Engineers debug a neutron instrument for the China Spallation Neutron Source (CSNS) in Dongguan, south China's Guangdong Province, Sept. 1, 2017. According to a press conference held by the Institute of High Energy Physics of Chinese Academy of Sciences in Dongguan Friday, a neutron beam was successfully obtained at the CSNS for the first time on Aug. 28, 2017, which marks the completion of the main construction and the start of the test operation phase for the CSNS project, a national large scientific facility. The project should be fully completed and open to domestic and overseas users by 2018 as scheduled. (Xinhua/Jin Liwang)
China has become the latest country to create neutron beams-which can examine subatomic materials without damaging their structure-an advance expected to lead to new discoveries in material science, clean energy and medicine.
The beams were first produced on Aug 28 at the China Spallation Neutron Source in Dongguan, Guangdong province, making China the fourth country in the world, after the United States, United Kingdom and Japan, to have a neutron beam source.
"This is a major milestone for Chinese scientists. The lab will help us solve some of the nation's most difficult scientific issues," said Chen Hesheng, an academician of the Chinese Academy of Sciences and the manager of the project.
"It will also help the Guangdong-Hong Kong-Macao Greater Bay Area to upgrade its industries and support their high-end scientific research and development," Chen said.
The China Spallation Neutron Source cost 1.87 billion yuan ($280 million) and took around six and a half years to build. It will be fully operational next year and Chinese scientists from more than 70 projects and 22 universities have applied to use it. The facility would also be open to foreign researchers, he said.
Neutrons and protons are found at the nucleus, or the core of an atom-the basic building block of materials. While protons have a positive charge, neutrons have no electric charge, and have strong penetrative capability.

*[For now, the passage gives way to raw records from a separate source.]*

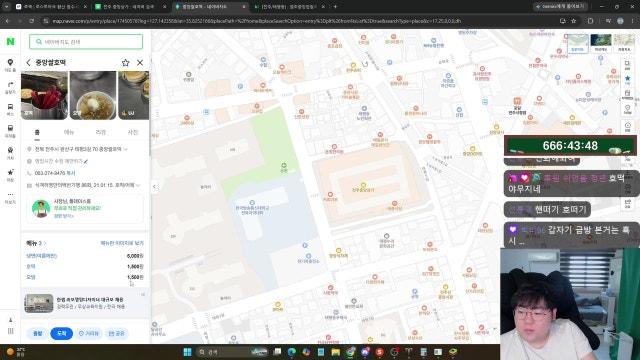Screen dimensions: 640x360
Task: Switch to terrain map view thumbnail
Action: pos(624,43)
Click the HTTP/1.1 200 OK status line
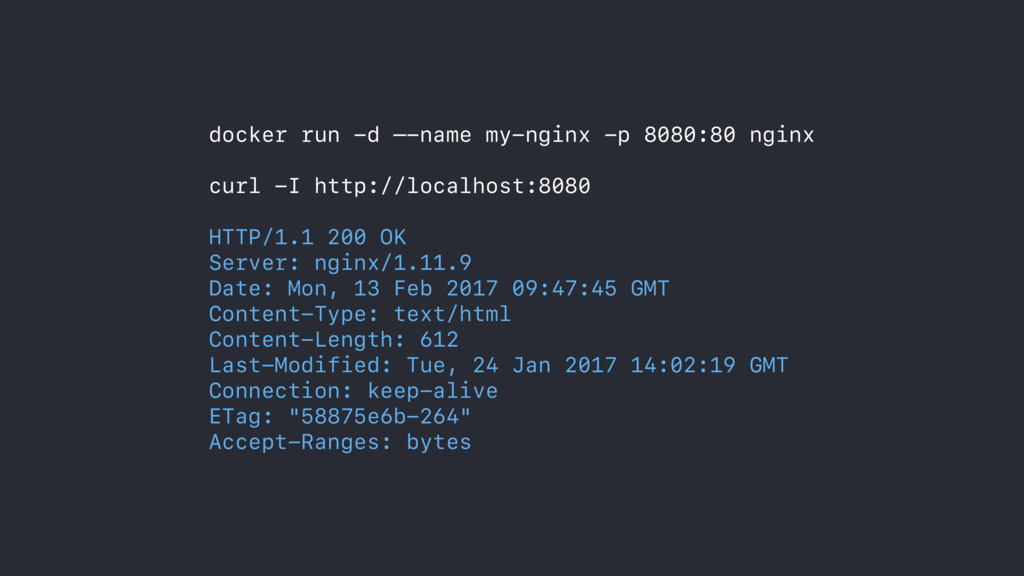Screen dimensions: 1024x576 [x=308, y=237]
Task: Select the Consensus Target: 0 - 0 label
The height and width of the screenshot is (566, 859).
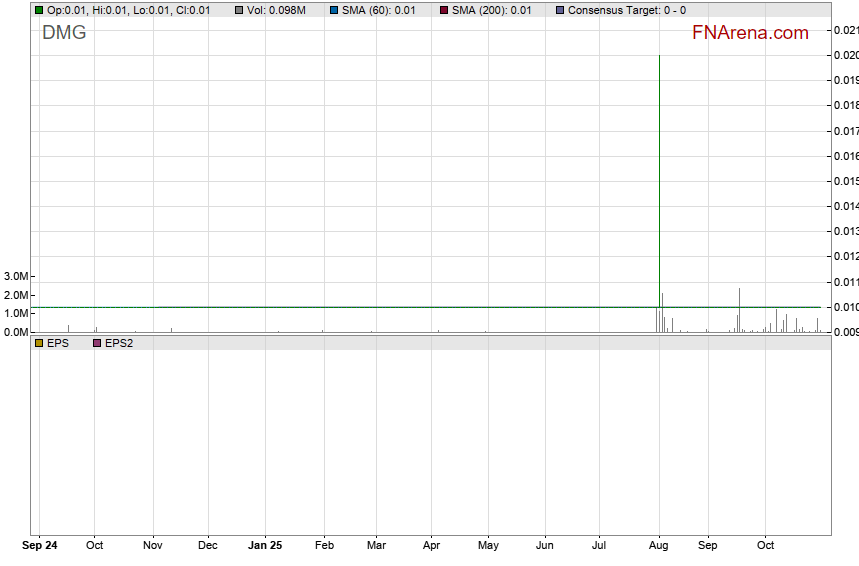Action: point(626,10)
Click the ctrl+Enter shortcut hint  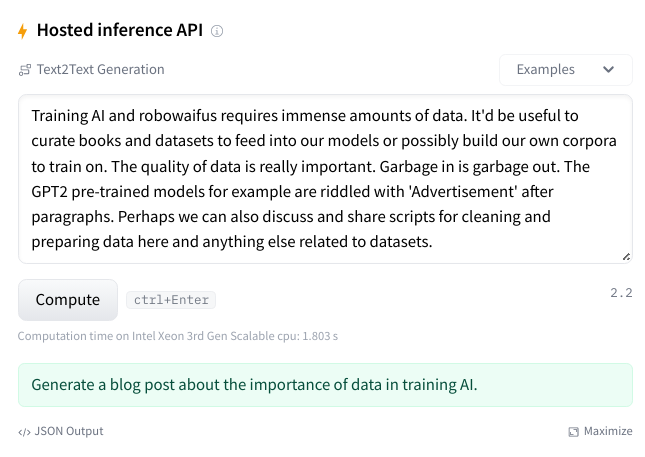point(171,300)
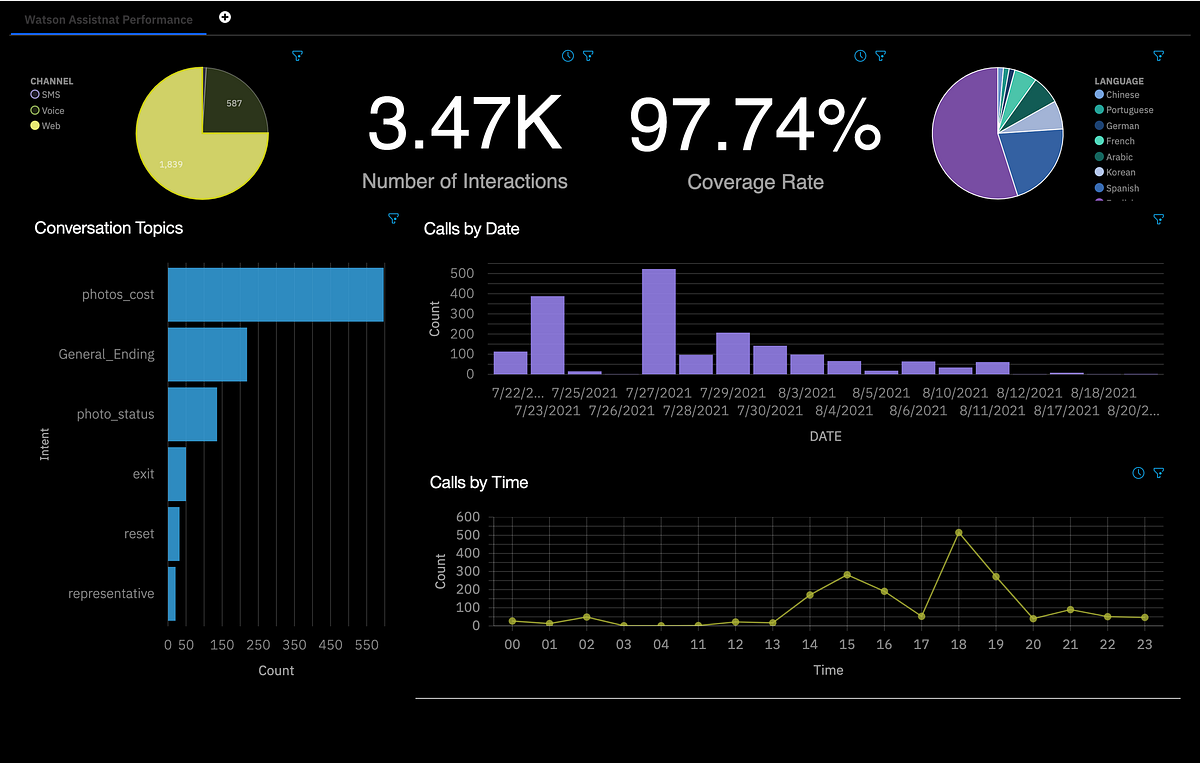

As a result, unlike X-rays, whose ionized radiation can rip through the atomic structures of biomaterials like proteins, neutron rays can just pass through the material without damaging the structures, Chen said.
However, some neutrons will hit the atomic nucleus in the material and "bounce" harmlessly away at an angle in a phenomenon called neutron scattering, hence creating the "spallation". Using detectors, scientists can count these scattered neutrons, measure their energies and the angles at which they scatter, and map their final positions.
This way, scientists can glean details about the nature of the examined materials-from its atomic arrangement to movements.
"This will help scientists discover new chemical mechanisms for producing clean energy, new material for more powerful electronics, or create stronger and more durable material for engines," Chen said.
Another promising application is creating new therapies to treat tumors that are difficult to operate on by hand, such as brain tumors, said Fu Shinian, a researcher at the academy's Institute of High Energy Physics.
The Boron Neutron Capture Therapy takes advantage of boron's properties to accurately latch onto cancer cells. Then doctors can shine neutron beams at the tumor, triggering the boron to kill the cancer cells while leaving surrounding cells intact, Fu said.
Despite these promising applications, creating neutron beams is no easy task. In China's neutron source, scientists have to accelerate a group of protons close to the speed of light, use them to smash into a target tungsten block, and knock the neutrons out of the target's atomic nucleus.
Then these neutrons are "sucked" into various branches and channeled into different lab equipment for research, said Chen. All of the equipment used to generate the neutron beams is more than a dozen meters underground, trapping the tiny amount of harmful radiation created in the process.
China's neutron source will be free to the public, only collecting a small fee from companies with special needs.